Re: New 'GObject' as base for GtkObject?
- From: Guillaume Laurent <glaurent worldnet fr>
- To: gtk-devel-list redhat com
- Subject: Re: New 'GObject' as base for GtkObject?
- Date: 22 Dec 1999 14:01:07 +0100
Owen Taylor <otaylor@redhat.com> writes:
> > (separate idea) How do you export specific pieces of the
> > interface? For example, a frame has 2 container interfaces. I
> > want to pass one of them to something that is going to add a
> > dialog in. How would I code that?
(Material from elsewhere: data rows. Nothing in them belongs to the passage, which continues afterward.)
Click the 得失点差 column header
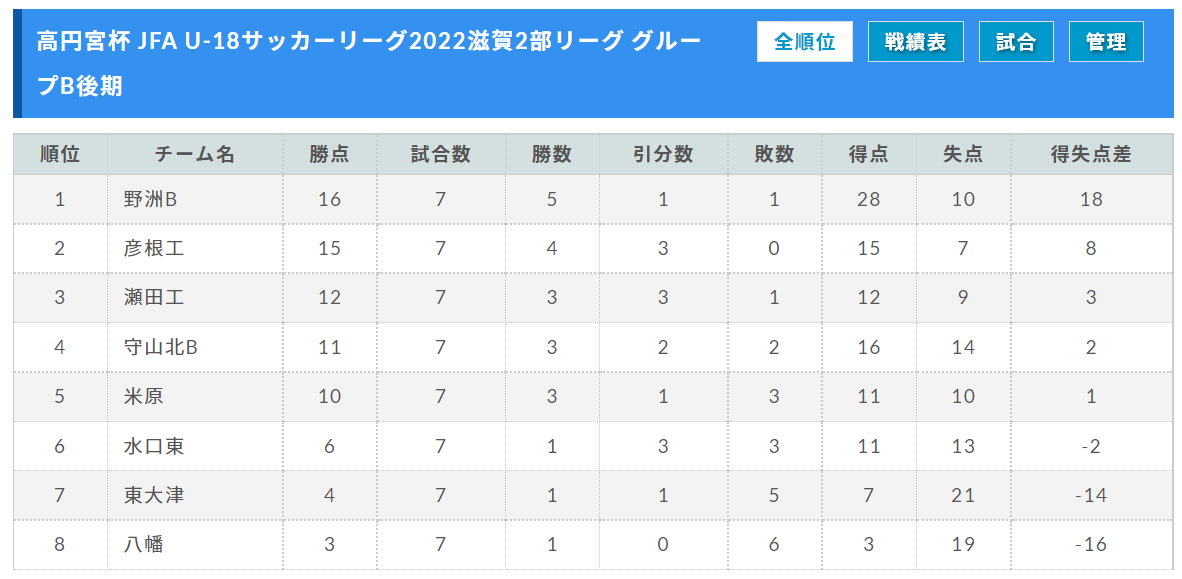click(1091, 155)
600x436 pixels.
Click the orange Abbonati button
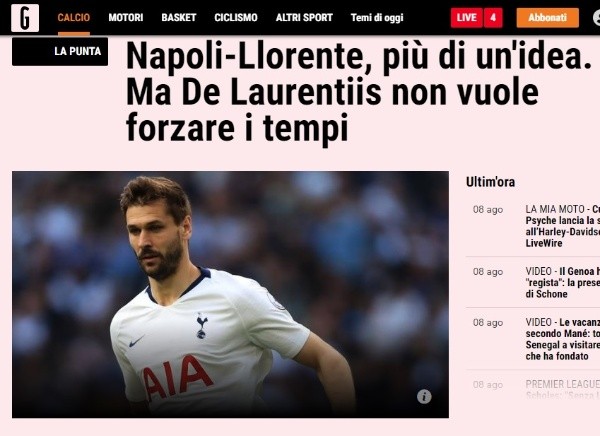[x=548, y=18]
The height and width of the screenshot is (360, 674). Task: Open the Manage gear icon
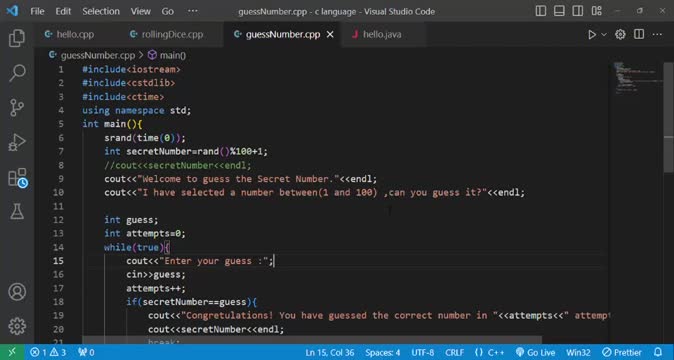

How would that reference so
> > that it could call signals?
>
> I don't see this as inheritance - the classic dictum is that
> inheritance models is_a relationships, not has_a
> relationships. [...] The right way to do this is with aggregation
> or helper objects (more below)
You're absolutely right.
> I've been working some with Python recently, and in
> a language like Python that has first class function objects,
> the way to do this is obvious:
>
> def place_tic_tack_toe (self, func):
> func(self.thing_to_place)
>
> place_tic_tack_toe(paned.add1)
>
> That just works right now. Almost like cheating, isn't it? I'd do the
> same thing in Scheme, and maybe even Perl, thoughj neither is as
> compact. Unfortunately, function pointers in C or C++ aren't as
> powerful, or as convenient, but you could pass in a function / closure
> data pair, or you could use helper objects.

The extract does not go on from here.